Scholars and practitioners gather to discuss option for the poor at Center for Social Concerns conference

Author: JP Shortall

Gustavo Gutierrez Photo FeatureGustavo Gutierrez Photo Feature

The University of Notre Dame’s Center for Social Concerns will hold its biennial Catholic social tradition conference on March 21-23 at McKenna Hall. This year’s conference, “Option for the Poor: Engaging the Social Tradition,” will bring together 68 international scholars and practitioners of Catholic social tradition to examine various social challenges related to poverty.

The option for the poor and vulnerable has long been central to Catholic social tradition, holding that societies ought to be measured by the standard of how their most vulnerable members are faring and that all members of society have a special obligation to the poor and vulnerable.

Rev. Theodore M. Hesburgh, C.S.C., wrote in 1979 that ‘we teach human dignity best by serving it where it is most likely to be disregarded, in the poor and abandoned,’” said Rev. Kevin Sandberg, C.S.C., Leo and Arlene Hawk Director of the Center for Social Concerns. “The Center’s pedagogy depends on that kind of insight, and this year’s conference promises to extend and develop it in new and fruitful directions.”

Past Catholic social tradition conferences have focused on important writings within the documentary tradition: Populorum Progressio in 2017, Gaudium et Spes in 2015, Pacem in Terris in 2013, and Rerum Novarum in 2011. By focusing on the option for the poor, this year’s conference will explore a principle central to many of the major writings in the documentary tradition, as well as the Gospel.

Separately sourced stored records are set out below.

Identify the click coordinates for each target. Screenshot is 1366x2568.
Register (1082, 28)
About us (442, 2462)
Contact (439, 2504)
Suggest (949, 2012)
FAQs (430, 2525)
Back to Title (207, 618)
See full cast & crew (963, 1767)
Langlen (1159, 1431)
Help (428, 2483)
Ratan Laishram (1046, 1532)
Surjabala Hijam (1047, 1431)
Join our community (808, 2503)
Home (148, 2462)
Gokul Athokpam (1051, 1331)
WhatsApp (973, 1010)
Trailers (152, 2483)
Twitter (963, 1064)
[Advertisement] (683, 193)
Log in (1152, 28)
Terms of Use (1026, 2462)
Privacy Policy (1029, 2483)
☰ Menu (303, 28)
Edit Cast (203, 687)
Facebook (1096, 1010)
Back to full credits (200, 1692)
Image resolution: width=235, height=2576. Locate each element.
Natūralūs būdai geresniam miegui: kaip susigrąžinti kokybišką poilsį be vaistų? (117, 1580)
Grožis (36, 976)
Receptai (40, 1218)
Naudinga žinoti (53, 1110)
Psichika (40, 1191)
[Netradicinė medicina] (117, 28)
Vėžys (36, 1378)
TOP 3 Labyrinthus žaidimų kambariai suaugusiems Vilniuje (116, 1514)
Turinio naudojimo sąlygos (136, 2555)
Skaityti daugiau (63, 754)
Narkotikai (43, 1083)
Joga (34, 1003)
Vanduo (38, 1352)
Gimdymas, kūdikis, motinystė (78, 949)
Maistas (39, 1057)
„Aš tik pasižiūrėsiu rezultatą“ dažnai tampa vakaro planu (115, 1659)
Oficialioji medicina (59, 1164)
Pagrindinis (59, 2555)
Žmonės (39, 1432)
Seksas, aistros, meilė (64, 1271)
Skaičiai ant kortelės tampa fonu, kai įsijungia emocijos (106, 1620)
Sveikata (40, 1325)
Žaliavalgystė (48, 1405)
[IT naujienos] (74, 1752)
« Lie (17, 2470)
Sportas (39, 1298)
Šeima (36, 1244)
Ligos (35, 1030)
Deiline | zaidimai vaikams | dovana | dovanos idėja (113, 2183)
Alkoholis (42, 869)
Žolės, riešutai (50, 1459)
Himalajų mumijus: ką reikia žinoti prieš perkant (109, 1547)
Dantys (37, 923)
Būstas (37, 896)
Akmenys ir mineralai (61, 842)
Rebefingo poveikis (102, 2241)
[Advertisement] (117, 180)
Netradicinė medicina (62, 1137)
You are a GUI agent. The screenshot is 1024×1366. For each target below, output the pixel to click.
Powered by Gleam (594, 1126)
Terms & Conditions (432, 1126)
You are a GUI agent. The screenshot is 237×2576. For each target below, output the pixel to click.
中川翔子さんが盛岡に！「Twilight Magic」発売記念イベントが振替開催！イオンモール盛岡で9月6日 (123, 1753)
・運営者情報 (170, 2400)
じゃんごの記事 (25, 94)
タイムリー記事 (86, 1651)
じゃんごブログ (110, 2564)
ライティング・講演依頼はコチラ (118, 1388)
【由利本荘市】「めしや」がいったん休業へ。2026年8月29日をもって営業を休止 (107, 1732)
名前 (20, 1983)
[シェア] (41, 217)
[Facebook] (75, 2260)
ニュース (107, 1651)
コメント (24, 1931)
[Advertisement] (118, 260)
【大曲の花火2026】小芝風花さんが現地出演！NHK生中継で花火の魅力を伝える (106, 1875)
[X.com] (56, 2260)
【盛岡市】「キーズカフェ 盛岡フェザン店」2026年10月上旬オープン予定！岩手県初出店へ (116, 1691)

“This series of biennial conferences first began in 2011 as a way to assemble scholars and practitioners who wanted to address social issues through the social teachings of the Church,” said Bill Purcell, senior associate director of Catholic social tradition and practice at the Center for Social Concerns and conference organizer. “The first one drew 30 presenters and 125 participants; this year we have 68 presenters and more than 350 participants.”

The conference will feature keynote addresses by Cardinal Charles Maung Bo, S.D.B, Archdiocese of Sangon, Myanmar; Rev. Gustavo Gutiérrez, O.P., John Cardinal O’Hara Professor of Theology emeritus, University of Notre Dame; Lisa Sowle Cahill, Ph.D., J. Donald Monan Professor of Theology, Boston College; Charles Clarke, Ph.D., professor of economics, St. John’s University; and Daniel Graff, Ph.D., director of the Higgins Labor Program of the Center for Social Concerns, and professor of the practice, Department of History, University of Notre Dame.

The conference is cosponsored by the Ansari Institute for Global Engagement with Religion; Catholic Social Tradition Minor; Center for the Study of Religion and Society; Center for Theology, Science and Human Flourishing; Cushwa Center for American Catholicism; Department of Theology; Higgins Labor Program; Institute for Latino Studies; Keough School of Global Affairs; Klau Center for Civil and Human Rights; Kroc Institute for International Peace Studies; Poverty Studies Interdisciplinary Minor; The Law School’s Program on Church, State, & Society; Center for Spirituality at Saint Mary’s College; Catholic Charities USA; Catholic Mobilizing Network; National Center for the Laity.